To be done =
Please find each line in the records below that contains the word "height", and copy those lines out. Treat uppercase and lowercase letters as different.

Stored items from a collection:

* BEGIN *

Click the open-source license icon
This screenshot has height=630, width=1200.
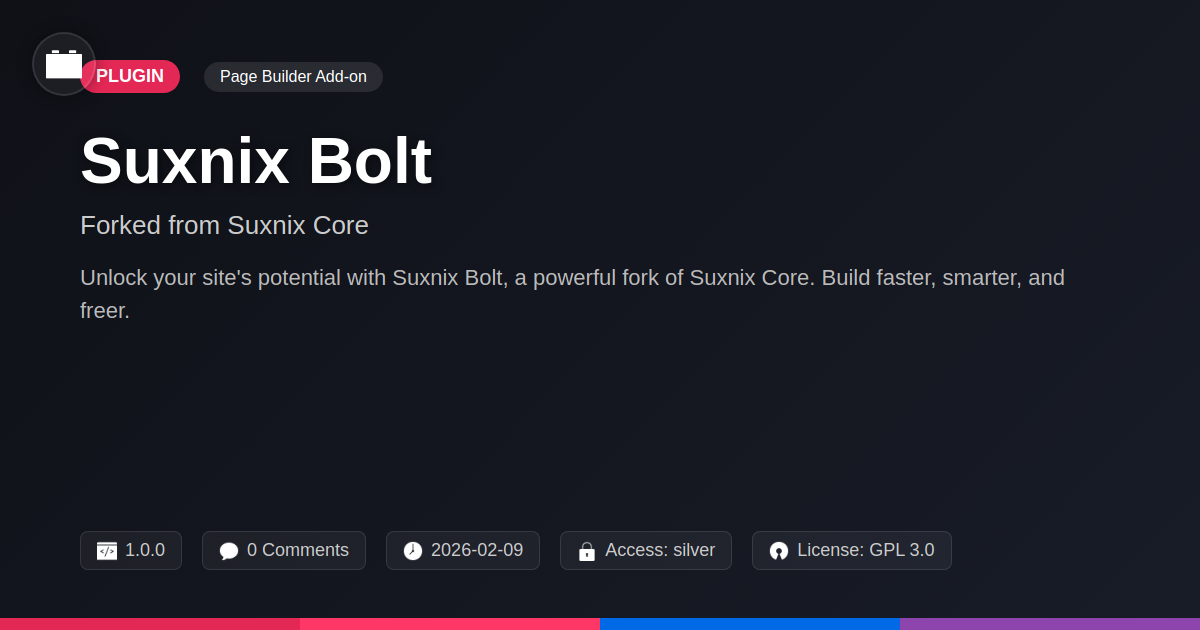click(779, 551)
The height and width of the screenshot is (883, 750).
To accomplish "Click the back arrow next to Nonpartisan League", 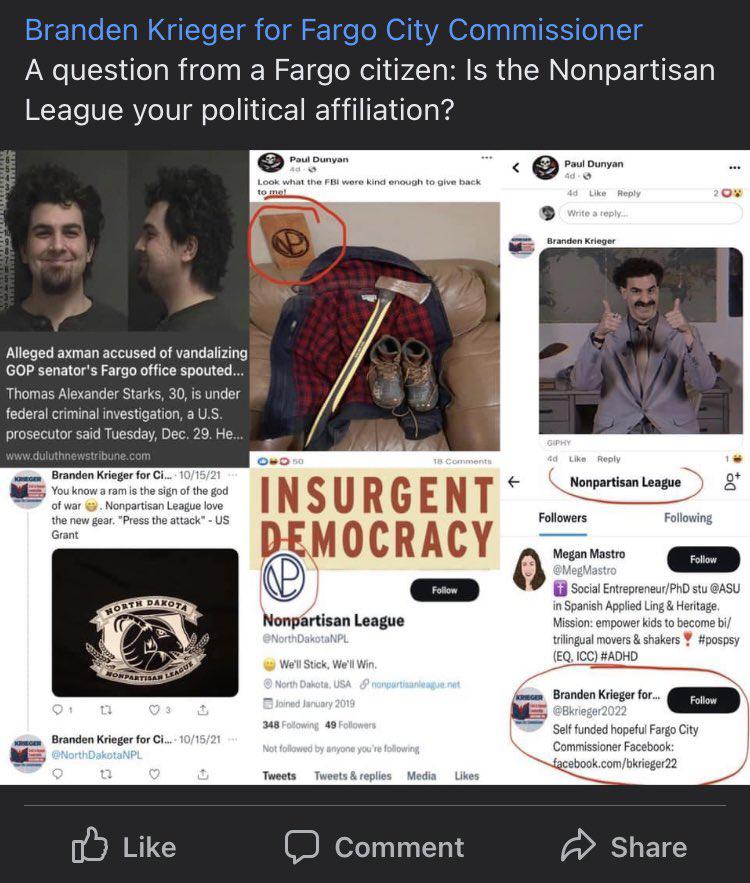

* END *

Answer for the task =
This screenshot has height=630, width=1200.
The height and width of the screenshot is (883, 750).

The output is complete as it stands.